A distanza di 14 anni (e di svariati milioni) si può ancora parlare di “errore”? E che dire del Ministero dell’Istruzione? All’epoca il Miur, oggi assai silente sulla vicenda, si poteva considerare anche “parte offesa”, non avendo per altro cariche societarie o rappresentative all’interno del Cineca. Ma dal 2006 ne è il socio di controllo. Ed è proprio sotto la guida del ministero, che ogni anno ne vidima i bilanci ed esercita la vigilanza sull’ente “per statuto”, che Cineca è riuscito a imporsi come gigante dell’informatica di Stato con 600 dipendenti e un bilancio su cui passano 100 milioni di euro l’anno.
Come se ne esce?

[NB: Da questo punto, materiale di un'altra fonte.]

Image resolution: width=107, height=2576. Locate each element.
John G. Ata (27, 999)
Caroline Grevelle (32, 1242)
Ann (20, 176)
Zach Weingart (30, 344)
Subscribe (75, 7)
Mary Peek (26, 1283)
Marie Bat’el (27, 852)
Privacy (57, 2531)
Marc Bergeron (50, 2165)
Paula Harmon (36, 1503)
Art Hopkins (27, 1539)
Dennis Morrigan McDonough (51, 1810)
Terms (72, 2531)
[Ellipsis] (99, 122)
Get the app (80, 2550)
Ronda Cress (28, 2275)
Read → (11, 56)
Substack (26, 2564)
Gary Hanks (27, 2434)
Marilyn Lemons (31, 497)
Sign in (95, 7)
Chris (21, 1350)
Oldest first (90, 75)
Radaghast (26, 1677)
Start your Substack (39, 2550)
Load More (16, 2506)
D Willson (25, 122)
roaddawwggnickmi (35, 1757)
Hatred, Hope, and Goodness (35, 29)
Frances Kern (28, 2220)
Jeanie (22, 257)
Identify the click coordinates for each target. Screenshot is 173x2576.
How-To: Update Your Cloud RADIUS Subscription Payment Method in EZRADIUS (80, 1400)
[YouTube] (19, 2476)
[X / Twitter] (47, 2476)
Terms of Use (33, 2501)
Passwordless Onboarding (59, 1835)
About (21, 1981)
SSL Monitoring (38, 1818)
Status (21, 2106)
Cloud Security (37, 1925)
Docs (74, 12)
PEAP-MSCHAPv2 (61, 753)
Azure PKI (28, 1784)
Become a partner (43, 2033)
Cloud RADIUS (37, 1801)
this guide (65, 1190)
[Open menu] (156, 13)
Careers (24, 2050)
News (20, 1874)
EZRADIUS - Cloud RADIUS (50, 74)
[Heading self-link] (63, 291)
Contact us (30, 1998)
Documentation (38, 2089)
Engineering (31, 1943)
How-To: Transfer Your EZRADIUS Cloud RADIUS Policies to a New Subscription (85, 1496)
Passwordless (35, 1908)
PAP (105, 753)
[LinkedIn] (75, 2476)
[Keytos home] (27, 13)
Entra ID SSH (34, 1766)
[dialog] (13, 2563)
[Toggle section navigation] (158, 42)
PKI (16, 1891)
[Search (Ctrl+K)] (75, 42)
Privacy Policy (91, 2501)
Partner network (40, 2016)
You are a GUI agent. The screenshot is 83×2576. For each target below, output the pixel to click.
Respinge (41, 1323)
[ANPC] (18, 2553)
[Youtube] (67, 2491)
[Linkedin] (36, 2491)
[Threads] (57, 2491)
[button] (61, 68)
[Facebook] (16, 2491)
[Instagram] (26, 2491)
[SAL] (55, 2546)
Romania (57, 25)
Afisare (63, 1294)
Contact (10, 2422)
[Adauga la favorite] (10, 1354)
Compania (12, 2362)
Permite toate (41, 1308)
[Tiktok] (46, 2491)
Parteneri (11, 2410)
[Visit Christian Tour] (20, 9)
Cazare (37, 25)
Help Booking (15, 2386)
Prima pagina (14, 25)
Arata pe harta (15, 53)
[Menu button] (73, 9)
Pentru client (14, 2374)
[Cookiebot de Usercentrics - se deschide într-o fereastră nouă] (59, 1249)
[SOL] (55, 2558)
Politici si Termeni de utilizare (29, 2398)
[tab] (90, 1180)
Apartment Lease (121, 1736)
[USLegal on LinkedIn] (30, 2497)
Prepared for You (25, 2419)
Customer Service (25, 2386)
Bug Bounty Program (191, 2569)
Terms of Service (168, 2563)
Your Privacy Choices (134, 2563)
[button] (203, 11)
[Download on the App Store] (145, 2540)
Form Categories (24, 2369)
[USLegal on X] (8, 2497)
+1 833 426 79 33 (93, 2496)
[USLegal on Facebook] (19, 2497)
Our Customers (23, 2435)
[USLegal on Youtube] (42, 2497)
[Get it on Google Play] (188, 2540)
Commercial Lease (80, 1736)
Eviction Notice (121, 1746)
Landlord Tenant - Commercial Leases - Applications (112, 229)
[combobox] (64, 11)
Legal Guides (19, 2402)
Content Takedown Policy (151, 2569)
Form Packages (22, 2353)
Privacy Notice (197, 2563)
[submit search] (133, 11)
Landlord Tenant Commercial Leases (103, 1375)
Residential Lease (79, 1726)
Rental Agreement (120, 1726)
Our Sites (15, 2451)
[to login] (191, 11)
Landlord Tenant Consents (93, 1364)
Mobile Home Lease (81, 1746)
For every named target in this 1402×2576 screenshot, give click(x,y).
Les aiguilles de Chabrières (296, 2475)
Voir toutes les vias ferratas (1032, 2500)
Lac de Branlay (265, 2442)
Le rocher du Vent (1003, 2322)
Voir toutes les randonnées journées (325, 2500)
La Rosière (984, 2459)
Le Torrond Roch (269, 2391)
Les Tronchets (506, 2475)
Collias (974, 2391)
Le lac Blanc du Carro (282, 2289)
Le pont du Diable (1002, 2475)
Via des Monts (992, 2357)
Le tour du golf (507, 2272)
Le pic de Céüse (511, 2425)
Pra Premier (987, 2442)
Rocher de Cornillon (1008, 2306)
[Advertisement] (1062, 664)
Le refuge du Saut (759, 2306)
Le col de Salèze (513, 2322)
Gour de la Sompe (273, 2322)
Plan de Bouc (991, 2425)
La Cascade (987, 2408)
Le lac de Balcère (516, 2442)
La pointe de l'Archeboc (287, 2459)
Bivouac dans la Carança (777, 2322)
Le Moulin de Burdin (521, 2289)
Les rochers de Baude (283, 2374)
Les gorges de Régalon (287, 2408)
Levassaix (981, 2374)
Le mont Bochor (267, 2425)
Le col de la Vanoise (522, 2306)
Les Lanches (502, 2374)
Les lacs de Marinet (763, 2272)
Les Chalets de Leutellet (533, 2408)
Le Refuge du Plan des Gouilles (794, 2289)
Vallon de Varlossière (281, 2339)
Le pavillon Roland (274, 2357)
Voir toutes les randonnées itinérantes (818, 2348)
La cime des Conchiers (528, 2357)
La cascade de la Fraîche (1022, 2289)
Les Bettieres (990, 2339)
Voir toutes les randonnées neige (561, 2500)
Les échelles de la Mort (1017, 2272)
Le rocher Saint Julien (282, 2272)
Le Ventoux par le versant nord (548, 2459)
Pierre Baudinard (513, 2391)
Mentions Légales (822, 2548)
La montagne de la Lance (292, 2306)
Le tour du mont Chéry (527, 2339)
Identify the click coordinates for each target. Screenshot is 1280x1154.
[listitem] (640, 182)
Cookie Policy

Come ha indicato l’Unione Europea, quando è stata sottoposta la questione della natura giuridica del consorzio: bisognerebbe “spacchettare” il consorzio, separando attività istituzionale e commerciale, in modo da rendicontarle distintamente e pagare le giuste tasse. Ma facendo questo, Cineca dovrebbe rinunciare all’Eden che gli ha permesso di diventare una potenza: la manna dei finanziamenti ministeriali insieme alla possibilità di operare come impresa di mercato senza concorrente perché beneficiaria di affidamenti diretti senza gara presso tutti gli atenei consorziati. Se la dividi, insomma, perdi 30 milioni di contributi e in più devi competere sul mercato. Il gigante coi piedi d’argilla, a quel punto, crollerebbe.